__TASK PROMPT__
Retype all of the data without changing a single word.

(RECORDS SHOWN)

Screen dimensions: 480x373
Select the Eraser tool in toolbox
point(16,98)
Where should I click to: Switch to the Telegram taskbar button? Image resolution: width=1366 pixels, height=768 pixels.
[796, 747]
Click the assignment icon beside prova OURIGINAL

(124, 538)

(End RECORDS SHOWN)

__RESPONSE__
Screen dimensions: 480x373
Select the Eraser tool in toolbox
point(16,98)
Where should I click to: Switch to the Telegram taskbar button? Image resolution: width=1366 pixels, height=768 pixels.
[796, 747]
Click the assignment icon beside prova OURIGINAL

(124, 538)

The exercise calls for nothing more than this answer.